Reading text:

Radio is dead. Or it will die. Or maybe it is dying.
I guess it depends on who you talk to, but you have no doubt heard these words before. The medium is archaic and there is only one way this whole thing ends, right?
There was a time, not too long ago, where I was really careful not to say that. I understood the sentiment – radio has some serious problems. But the wording, it’s “dying” wreaks of bitterness, as if the people that made these declarations needed to see justice brought to the business that wronged them.
When I say not long ago, by the way, I REALLY mean not that long ago. I expressed this sentiment as recently as last Tuesday on a phone call with JB. Then Audacy eliminated a bunch of jobs, something the company does a lot these days. They aren’t alone of course. iHeart blew out a bunch of talented people late last year. So did Cumulus.
Now, instead of insisting that radio isn’t dying, I think it’s time to be a little more sober and a little more somber.
Radio the medium isn’t dying. The means of distributing information to a local market in real time has too much value. Radio the business is a different story. I don’t know if the radio business is dying or not, but I know the current reality suggests we’re closer to the former than the latter.
How did we get here? There are a lot of reasons, but I think they all fall into one of three main categories: actions betraying words, taking action to validate reaction, and insisting the rest of the world is wrong.
ACTIONS BETRAYING WORDS
The biggest companies and their leaders do a lot of talking and betray all of their words with their actions.
Pick a major radio conglomerate. You can no doubt find an interview with one of their c-level executives or a speech they have delivered at an industry event where they insist that they value talent. They have no doubt said that “local content matters” because “every market is unique”.
Words are nice, but they don’t mean anything if they are not backed up by actions. Talk stations, both news and sports, replace local hosts with syndication all of the time. Some would never even consider a live and local voice on the air outside of one of the two drive times. Others may never consider using local talent at all.
Music stations aren’t off the hook. In fact, anyone that works in music radio might tell you those stations are even more guilty of betraying their bosses’ insistence that local content matters. There are so many more options for not hiring actual human beings. Automation, voice-tracking, and AI DJs are now at corporate’s disposal.

Information given:
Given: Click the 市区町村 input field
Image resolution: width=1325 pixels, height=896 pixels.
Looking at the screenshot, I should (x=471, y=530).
...
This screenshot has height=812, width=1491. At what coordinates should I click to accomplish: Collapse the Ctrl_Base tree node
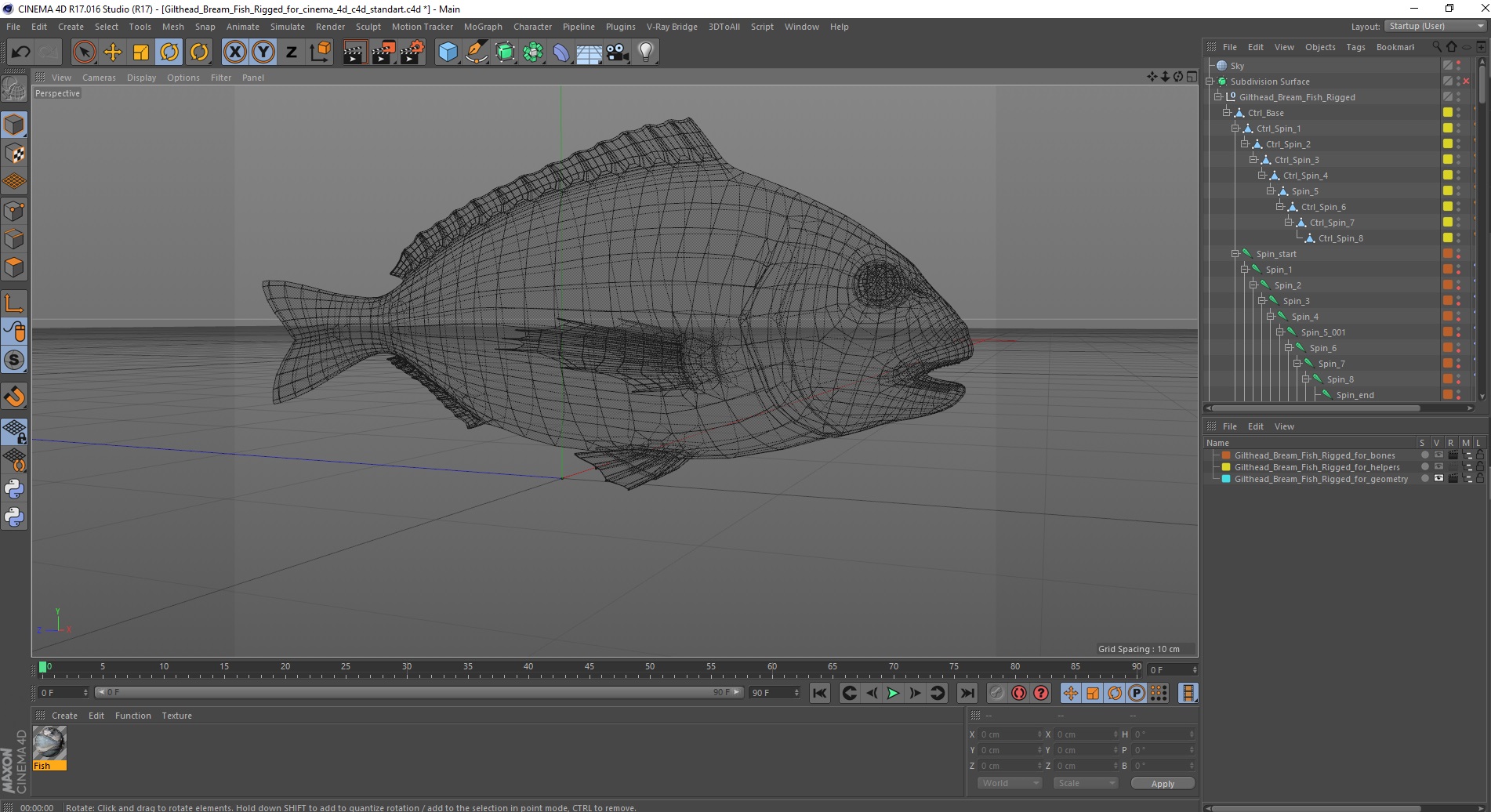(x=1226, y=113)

Request 1: According to the article on the state of radio, why is radio the medium not dying? Answer in one to three sentences.
Request 2: In the article on the state of radio, which company eliminated a bunch of jobs after the writer's phone call with JB?

Written response 1: The means of distributing information to a local market in real time has too much value. That is why the medium is not dying, even though the radio business is a different story.

Written response 2: Audacy.